せん妄は意識障害≠認知症

せん妄 勉強

せん妄(せんもう)は、意識の混乱や注意力の低下、幻覚、興奮などが突然現れる状態を指します。通常は一時的なもので、特定の状況下で発症しやすいです。せん妄は、高齢者や病気を抱えた人に多く見られ、特に体調の急な変化や薬の副作用、環境の変化などが引き金になります。

せん妄の特徴

せん妄は、通常、次のような症状が急に現れ、数時間から数日間続きます。

意識の混乱: 人や時間、場所が分からなくなる。

注意力の低下: 集中ができず、会話を理解するのが難しい。

記憶の欠如: 自分が何をしていたかを忘れたり、会話の内容を覚えていない。

幻覚や妄想: 現実には存在しないものを見たり、聞いたり感じたりする。

感情の不安定さ: 急に怒ったり、興奮したり、不安を感じる。

昼夜逆転: 昼間は眠く、夜になると興奮することが多い。

次に、せん妄のタイプについて説明します。

1. 術後せん妄

術後せん妄は、手術後に見られるせん妄のことです。特に高齢者や長時間の手術、大きな手術を受けた人に多く見られます。

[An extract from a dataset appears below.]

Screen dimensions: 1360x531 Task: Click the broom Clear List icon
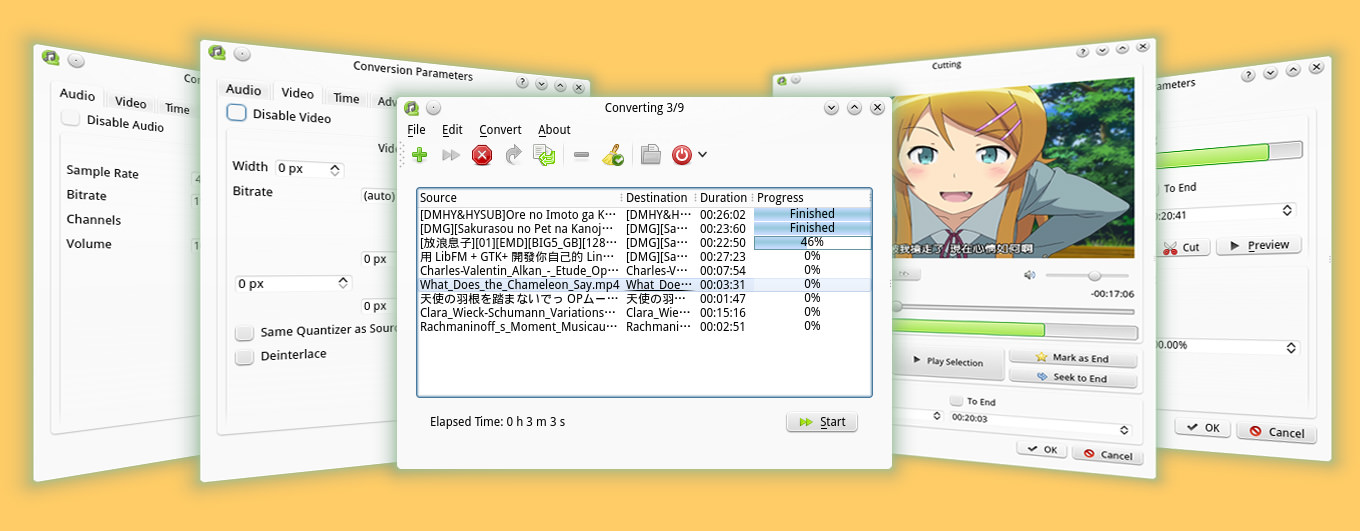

原因: 手術中の麻酔薬、痛み、ストレス、睡眠不足、電解質の不均衡、鎮痛薬などが影響します。

症状: 術後の意識が朦朧としていて、混乱や幻覚が見られることがあり、患者は時間や場所が分からなくなることがあります。

対応: 環境を安定させることや、患者の安心感を確保することが大切です。例えば、病室を明るくし、時計やカレンダーを置いて時間の感覚を保てるようにすることが推奨されます。

2. 夜間せん妄

夜間せん妄は、夜になると起こりやすいせん妄のことです。特に、昼間は比較的落ち着いているのに、夜になると急に混乱や興奮が増すことがあります。

原因: 夕方から夜にかけて症状が悪化する「サンドウィング現象」が要因の一つで、体内時計の乱れや暗さによる不安が影響します。

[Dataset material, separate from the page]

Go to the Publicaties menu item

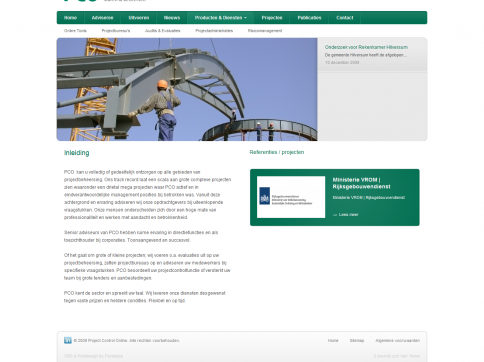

症状: 夜に突然興奮し、徘徊や暴力的な行動を取ることもあります。幻覚や幻聴が現れることも多いです。

対応: 照明を調整し、夜でも安心できる環境を整えることが大切です。また、日中に適度な活動を促し、睡眠のリズムを整える工夫も有効です。

3. 終末期せん妄

終末期せん妄は、人生の終わりに近づく患者(特に終末期のがん患者など)に見られるせん妄です。病気が進行し、身体機能が低下する中で、せん妄が現れることがあります。

原因: 痛み、酸素不足、脱水、薬物の副作用、体内の毒素の蓄積、または感情的なストレスが引き金となります。

症状: 強い混乱、興奮、幻覚、妄想が特徴的です。患者は自分の状況を理解できず、家族や医療スタッフを認識できないことがあります。

対応: 終末期せん妄の治療は、苦痛を和らげ、患者ができる限り安らかに過ごせるようにすることが重視されます。環境を穏やかに保ち、薬物療法で症状を緩和する場合もあります。

せん妄の対応

せん妄を防ぐ、または軽減するためのポイントには次のようなものがあります:

環境を整える: 明るく、静かで安心できる環境を作る。時計やカレンダーを置くことで、時間の感覚を保つ手助けをする。

適切な睡眠と休息: 睡眠不足がせん妄を悪化させるため、規則正しい睡眠パターンを促す。

薬物療法: せん妄の症状がひどい場合、医師が抗精神病薬や鎮静薬を処方することがありますが、慎重に行う必要があります。

家族のサポート: 患者が混乱した時、家族の顔を見たり、声を聞くことで安心感を得られることが多いです。

せん妄は患者本人にとっても周囲にとってもストレスが大きいですが、適切な対応で症状を和らげることが可能です。